Scientists break down Thanksgiving Day earthquake, explain similarities to 2018 quake

ANCHORAGE, Alaska (KTUU) – The Alaska Earthquake Center is addressing questions about the magnitude 6.0 earthquake that shook Southcentral and Interior Alaska on Thanksgiving morning.
The Alaska Earthquake Center is calling it the Susitna Earthquake.
Though the epicenter of the quake was close to the epicenter of the M7.1 earthquake on Nov. 30, 2018, the Alaska Earthquake Center said it was not an aftershock.
“Aftershocks are kind of a man-made, artificial sort of designation for earthquakes. There’s nothing in the earth that says this is an aftershock versus not an aftershock,” Austin Holland, Alaska Earthquake Center director of operations, said.
“It was outside of the rupture area of the 2018 Anchorage earthquake, which is generally what we use to identify whether an earthquake is considered an aftershock or not,” he said.
Alaska Earthquake Center compares Susitna Earthquake to 2018 Anchorage Earthquake(Sarah Noel/Alaska Earthquake Center)
The Susitna Earthquake also happened just days before the seven-year mark since the 2018 quake, leaving some asking whether it was a coincidence.
Holland said that’s what it was.
“This is an active area with a large number of earthquakes throughout our recording history,” he said. “I know it seems really odd that there is such a good coincidence between the timing of these, both kind of around the end of Thanksgiving, end of November kind of timeframe, but there is no seasonality to deep earthquakes like this.”

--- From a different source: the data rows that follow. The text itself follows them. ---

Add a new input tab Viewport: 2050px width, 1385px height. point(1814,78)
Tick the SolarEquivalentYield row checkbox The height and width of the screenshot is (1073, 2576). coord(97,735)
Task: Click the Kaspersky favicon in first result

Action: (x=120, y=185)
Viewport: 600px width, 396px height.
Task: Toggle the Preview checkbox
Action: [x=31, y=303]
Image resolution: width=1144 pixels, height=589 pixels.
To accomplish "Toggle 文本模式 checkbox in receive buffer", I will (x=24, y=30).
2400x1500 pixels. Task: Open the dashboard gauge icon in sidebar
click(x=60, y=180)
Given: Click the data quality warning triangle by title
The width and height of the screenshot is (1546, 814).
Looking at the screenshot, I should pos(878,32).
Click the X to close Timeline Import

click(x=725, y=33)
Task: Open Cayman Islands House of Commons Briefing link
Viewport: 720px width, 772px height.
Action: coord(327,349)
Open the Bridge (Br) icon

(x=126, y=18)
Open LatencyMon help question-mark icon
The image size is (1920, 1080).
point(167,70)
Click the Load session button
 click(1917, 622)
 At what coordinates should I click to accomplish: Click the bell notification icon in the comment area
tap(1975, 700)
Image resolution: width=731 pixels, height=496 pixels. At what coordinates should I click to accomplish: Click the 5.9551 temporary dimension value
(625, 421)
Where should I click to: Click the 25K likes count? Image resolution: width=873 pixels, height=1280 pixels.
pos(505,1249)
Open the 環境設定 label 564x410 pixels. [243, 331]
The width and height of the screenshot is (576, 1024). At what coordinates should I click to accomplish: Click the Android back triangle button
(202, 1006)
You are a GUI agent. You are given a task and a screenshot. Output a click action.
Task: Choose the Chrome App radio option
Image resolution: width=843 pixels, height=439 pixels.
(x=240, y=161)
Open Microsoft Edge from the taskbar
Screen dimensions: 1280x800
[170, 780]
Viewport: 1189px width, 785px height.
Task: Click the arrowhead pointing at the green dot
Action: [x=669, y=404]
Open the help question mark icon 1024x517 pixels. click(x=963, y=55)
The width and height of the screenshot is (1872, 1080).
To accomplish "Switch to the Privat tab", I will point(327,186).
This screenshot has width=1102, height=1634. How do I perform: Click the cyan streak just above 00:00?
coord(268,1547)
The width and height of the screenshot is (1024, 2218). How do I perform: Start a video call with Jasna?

Alaska Earthquake Center looks at Susitna Earthquake(Cade Quigley/Alaska Earthquake Center)
Another interesting thing about the quake is that some people farther from quake felt the shaking stronger and longer.
“Because this was deep enough, it was almost as deep as it was as far as it was from Anchorage, creating this ability to have energy more broadly spread over a broader area and being felt broadly, including all the way north to Fairbanks,” he said.
Alaska Earthquake Center looks at Susitna Earthquake(Michael West/Alaska Earthquake Center)
The Cook Inlet Basin also played a role in some areas, including Nikiski, which felt the quake longer and stronger because of the way the sediments impact the velocity of the seismic waves.
“In addition, sometimes basins, depending on the orientation of the waves entering the basin, the waves can be trapped in the basin and reverberate. And so all these factors can play together to change people’s experiences. In general, people’s experiences can vary dramatically even within the same basin,” he said.
Some also received a notification around the time the quake started. It’s a part of an addition to the Android system that was put in place about a year ago.
“It hasn’t happened that we’ve gotten a whole lot of notifications in Alaska from the Android system, partly because a lot of our earthquakes are offshore in the Aleutians, and you need people’s Android phones to then create those shaking alerts,” Holland said.
“One of the things we’re looking to at the Alaska Earthquake Center is producing a system that isn’t reliant on where people’s phones are, but is reliant on where we put instrumentation throughout the region. And this is called Earthquake Early Warning,” he said. “The goal is to really provide people a few seconds to tens of seconds to prepare before the strongest shaking reaches where they’re at.”